Volume 3, Number 173
 
'There's a Jewish story everywhere'
 




Thursday-Saturday, August 20-22, 2009


LETTER FROM JERUSALEM

New version of the 'blood libel' surfaces

By Ira Sharkansky

JERUSALEM—The disease of blood libel has struck again. Not in Alexandria, where it appeared in the first century, Britain, where it appeared in the 12th century, Damascus in 1840, or Poland in 1946, but Stockholm.

The latest invention is that the IDF killed prisoners and harvested their organs. It comes from reports offered by Palestinians, and published without benefit of investigation by Aftonbladet, the Swedish newspaper with the largest circulation. That the paper once supported the Nazis and recently has pursued a strident policy against Israel adds to the story.

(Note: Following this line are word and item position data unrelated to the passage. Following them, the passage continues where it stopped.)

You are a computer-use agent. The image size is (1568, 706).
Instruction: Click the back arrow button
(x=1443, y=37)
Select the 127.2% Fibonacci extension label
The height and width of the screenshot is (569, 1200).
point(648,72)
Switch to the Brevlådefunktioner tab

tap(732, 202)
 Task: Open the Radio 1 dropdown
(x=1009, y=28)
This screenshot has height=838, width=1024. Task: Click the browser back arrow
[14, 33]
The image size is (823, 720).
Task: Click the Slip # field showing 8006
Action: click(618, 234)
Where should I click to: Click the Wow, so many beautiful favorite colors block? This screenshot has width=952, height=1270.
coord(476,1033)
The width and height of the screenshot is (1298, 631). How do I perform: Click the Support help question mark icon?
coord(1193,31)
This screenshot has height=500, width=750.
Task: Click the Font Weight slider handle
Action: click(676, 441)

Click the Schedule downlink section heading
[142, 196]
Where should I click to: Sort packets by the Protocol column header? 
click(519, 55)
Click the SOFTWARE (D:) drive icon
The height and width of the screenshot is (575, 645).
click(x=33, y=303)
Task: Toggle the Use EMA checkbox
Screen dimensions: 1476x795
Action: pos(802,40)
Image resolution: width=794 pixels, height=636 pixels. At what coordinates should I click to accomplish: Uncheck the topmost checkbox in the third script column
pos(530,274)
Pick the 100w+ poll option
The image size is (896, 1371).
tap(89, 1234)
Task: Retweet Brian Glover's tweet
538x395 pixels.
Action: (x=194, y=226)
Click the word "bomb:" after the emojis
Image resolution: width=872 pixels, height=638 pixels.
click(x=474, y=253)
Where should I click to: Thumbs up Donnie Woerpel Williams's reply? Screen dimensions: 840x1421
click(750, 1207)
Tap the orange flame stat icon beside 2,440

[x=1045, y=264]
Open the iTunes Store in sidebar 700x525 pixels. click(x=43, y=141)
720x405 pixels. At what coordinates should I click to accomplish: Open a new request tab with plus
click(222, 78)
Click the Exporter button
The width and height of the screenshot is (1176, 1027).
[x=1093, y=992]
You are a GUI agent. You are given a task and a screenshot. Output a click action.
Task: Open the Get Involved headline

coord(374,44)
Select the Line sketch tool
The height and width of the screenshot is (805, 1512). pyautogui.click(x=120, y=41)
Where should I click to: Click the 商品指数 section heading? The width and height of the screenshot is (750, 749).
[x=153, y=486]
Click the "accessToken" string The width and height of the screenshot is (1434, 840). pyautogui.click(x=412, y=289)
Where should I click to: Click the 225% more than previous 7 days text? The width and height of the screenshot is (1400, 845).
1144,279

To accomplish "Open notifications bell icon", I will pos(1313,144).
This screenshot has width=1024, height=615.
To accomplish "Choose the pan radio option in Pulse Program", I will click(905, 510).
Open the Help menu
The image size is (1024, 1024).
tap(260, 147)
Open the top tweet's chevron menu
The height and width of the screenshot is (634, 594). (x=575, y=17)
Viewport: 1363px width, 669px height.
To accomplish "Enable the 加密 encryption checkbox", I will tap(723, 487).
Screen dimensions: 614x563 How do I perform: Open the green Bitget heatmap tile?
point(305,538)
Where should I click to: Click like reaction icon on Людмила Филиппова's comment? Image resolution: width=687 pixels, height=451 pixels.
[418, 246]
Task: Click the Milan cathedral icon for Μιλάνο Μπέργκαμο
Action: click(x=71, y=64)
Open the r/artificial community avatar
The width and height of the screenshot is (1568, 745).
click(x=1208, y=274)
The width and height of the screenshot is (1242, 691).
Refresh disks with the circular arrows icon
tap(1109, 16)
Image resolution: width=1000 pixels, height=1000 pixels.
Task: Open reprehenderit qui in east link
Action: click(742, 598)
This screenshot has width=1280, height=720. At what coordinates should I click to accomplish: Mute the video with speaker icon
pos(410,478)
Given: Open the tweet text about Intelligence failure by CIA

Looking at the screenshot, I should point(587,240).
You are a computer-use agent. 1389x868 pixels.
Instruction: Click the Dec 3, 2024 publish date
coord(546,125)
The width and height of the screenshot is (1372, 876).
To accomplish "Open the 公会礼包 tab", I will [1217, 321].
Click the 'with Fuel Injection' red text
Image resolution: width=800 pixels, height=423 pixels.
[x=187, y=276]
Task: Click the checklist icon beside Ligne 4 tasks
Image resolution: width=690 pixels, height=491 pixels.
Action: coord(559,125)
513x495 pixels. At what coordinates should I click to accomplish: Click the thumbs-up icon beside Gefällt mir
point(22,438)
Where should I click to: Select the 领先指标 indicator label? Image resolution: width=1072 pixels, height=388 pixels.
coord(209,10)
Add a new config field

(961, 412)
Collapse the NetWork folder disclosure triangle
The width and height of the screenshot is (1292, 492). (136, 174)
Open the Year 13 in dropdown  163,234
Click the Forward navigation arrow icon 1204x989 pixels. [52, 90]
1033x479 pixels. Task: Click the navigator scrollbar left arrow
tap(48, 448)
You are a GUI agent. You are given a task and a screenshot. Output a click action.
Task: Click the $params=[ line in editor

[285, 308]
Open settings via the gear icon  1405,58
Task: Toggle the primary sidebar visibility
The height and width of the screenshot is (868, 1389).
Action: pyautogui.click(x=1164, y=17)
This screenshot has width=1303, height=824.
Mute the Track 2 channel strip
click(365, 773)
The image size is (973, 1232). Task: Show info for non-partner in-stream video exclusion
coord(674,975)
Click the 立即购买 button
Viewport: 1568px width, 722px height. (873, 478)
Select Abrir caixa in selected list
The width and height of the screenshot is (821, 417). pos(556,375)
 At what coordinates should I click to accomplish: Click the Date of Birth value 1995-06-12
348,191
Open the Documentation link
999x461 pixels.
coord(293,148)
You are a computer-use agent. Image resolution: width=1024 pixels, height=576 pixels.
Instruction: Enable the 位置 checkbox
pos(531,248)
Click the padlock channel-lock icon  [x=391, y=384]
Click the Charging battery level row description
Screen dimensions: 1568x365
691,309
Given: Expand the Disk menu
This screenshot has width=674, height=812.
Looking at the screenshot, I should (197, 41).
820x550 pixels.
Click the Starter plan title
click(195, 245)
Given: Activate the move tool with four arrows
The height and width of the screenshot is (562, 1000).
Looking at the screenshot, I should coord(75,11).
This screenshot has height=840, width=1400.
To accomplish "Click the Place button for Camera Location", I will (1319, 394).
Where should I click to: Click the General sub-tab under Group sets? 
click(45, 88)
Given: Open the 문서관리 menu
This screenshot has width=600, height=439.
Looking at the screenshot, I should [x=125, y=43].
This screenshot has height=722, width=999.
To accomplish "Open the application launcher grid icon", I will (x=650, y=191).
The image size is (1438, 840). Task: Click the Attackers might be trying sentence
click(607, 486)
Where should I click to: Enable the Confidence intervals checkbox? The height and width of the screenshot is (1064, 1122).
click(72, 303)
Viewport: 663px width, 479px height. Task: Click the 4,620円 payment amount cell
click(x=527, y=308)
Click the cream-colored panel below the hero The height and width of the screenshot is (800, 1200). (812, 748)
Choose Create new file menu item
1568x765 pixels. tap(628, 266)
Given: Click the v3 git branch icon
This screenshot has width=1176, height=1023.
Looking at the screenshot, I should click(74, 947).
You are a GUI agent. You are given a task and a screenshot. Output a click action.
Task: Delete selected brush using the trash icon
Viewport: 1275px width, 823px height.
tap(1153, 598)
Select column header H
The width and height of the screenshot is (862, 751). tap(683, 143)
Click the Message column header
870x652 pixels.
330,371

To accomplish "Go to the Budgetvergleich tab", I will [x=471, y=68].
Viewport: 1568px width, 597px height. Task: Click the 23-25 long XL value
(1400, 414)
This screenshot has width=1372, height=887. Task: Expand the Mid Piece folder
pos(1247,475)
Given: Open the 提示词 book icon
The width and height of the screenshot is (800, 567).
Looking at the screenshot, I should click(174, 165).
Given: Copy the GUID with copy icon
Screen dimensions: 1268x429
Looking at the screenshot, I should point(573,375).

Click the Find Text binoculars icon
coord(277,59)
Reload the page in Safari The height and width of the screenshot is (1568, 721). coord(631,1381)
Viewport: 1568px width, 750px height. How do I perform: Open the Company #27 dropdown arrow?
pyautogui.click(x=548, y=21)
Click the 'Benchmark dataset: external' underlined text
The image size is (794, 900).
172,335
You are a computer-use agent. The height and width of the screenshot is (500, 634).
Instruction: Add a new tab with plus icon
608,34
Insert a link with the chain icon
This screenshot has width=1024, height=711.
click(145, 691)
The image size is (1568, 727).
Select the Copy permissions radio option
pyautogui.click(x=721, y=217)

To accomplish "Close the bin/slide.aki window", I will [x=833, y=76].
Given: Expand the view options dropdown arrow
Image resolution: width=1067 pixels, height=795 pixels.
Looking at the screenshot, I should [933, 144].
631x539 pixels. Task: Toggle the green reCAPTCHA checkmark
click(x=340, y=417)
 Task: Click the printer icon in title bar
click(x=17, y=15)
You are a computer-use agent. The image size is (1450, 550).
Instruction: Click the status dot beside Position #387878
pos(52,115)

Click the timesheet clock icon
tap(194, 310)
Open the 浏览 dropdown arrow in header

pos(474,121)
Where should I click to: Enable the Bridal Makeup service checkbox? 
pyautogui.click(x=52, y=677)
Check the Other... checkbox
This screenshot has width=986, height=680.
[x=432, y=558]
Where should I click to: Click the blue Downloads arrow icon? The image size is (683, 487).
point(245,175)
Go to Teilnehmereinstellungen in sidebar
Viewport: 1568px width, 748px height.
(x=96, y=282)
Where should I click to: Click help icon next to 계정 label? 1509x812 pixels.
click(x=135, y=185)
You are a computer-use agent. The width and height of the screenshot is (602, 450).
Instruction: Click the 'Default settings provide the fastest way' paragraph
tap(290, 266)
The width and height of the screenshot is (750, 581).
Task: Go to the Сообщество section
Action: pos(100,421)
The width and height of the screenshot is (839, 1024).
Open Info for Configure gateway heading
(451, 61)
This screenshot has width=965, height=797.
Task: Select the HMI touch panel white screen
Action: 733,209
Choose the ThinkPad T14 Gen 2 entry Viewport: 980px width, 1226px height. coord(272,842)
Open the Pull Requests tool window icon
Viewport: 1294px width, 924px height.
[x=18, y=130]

According to one of the journalist's critics, writing for another Stockholm paper,

"Whispers in the dark. Anonymous sources. Rumors . . . That is all it takes. After all, we all know what they [the Jews] are like, don't we: inhuman, hardened. Capable of anything. Now all that remains is the defense, equally predictable: 'Anti-Semitism? No, no, just criticism of Israel. "

Classic blood libels have Jews killing Gentile children and using their blood in the preparation of Passover matzoh or the hamantaschen cakes of Purim. The matzoh story is more prominent among Christians. Passover coincides with Easter, has an association with Jews as killers of Christ, and provides yet another excuse for a pogrom.

Organ harvesting is a high tech version of the classic tale, and may borrow something from Jews charged with the illegal commerce of organs in New Jersey.

The Stockholm story is not the first case of ugly and unverified reports by Palestinians. The BBC broadcast a claim that Israeli soldiers routinely rape Palestinian women in military prisons. The civil rights organization B'Tselem investigated a number of stories and found them all baseless. There are tales of soldiers raping Palestinian women in order to render them victims of their own families' honor killings.

Given the culture of Palestine one should not be surprised at the stories. They are a piece with the claim that will not go away about the IDF killing 3,000 civilians in "the Jenin massacre" of 2002. Human Rights Watch, usually unfriendly to Israel, put the death toll of Palestinians at 31 fighters and 22 civilians. Twenty-three Israeli soldiers died in the same operation, that came in response to a bombing at a Passover Seder in a Netanya hotel that killed 30 celebrants and injured 140.





What is disturbing is the uncritical publication of the most recent stories in Sweden. Even discounting the history of the paper, it is disappointing to find it in a place usually counted among the civilized.

One inured by Jewish history need not ask why. The disease of hatred has resisted denials and authoritative statements about Jews' doctrines by the Roman Catholic Church and European monarchs as early as the 13th century.

More recently the phenomenon of Jew hatred has appeared in the claim that Israelis use the charge of anti-Semitism against any criticism of Israel.

Just as blood libels overlook Judaic proscriptions about blood, the claim that Israelis are quick with the charge of anti-Semitism overlooks their familiarity with criticism. They do it themselves, usually with greater skill and no less cynicism than employed by non-Israelis.

Anti-Semitism changes with time. Just as organ stealing is the most up to date version of blood libel, so the judgment of Israel by standards far more onerous than used against other countries--usually without reference to attacks against Israel--is a pseudo sophisticated version of the older disease. It appears among international organizations, governments, courts, and individual commentators who condemn Israel without considering more horrendous cases found among Muslims, in numerous African countries, and the collateral damage attributed to American troops.

It is yet another variant of anti-Semitism to accuse Israelis of being so sensitive that they are quick to use the label of anti-Semite against those who criticize them.

Undoubtedly there are Israelis who are oversensitive. It is especially awkward to accuse Jews who participate in grossly unbalanced accusations of Israel as anti-Semites. At the least, however, it is appropriate to say that they are unbalanced, keeping bad company, and that their judgments should be assessed accordingly.

Stockholm is only the latest assault on Israeli sensitivity. It reminds us who we are, and our vulnerability to barbarians, intellectual and otherwise.

It is not a good day for the American president to ask Israelis for concessions.

That is another story, but only in part. Israelis are tired of demands that they make concessions, once again, to begin a process of accommodation with people who have resisted making concessions for more than 60 years.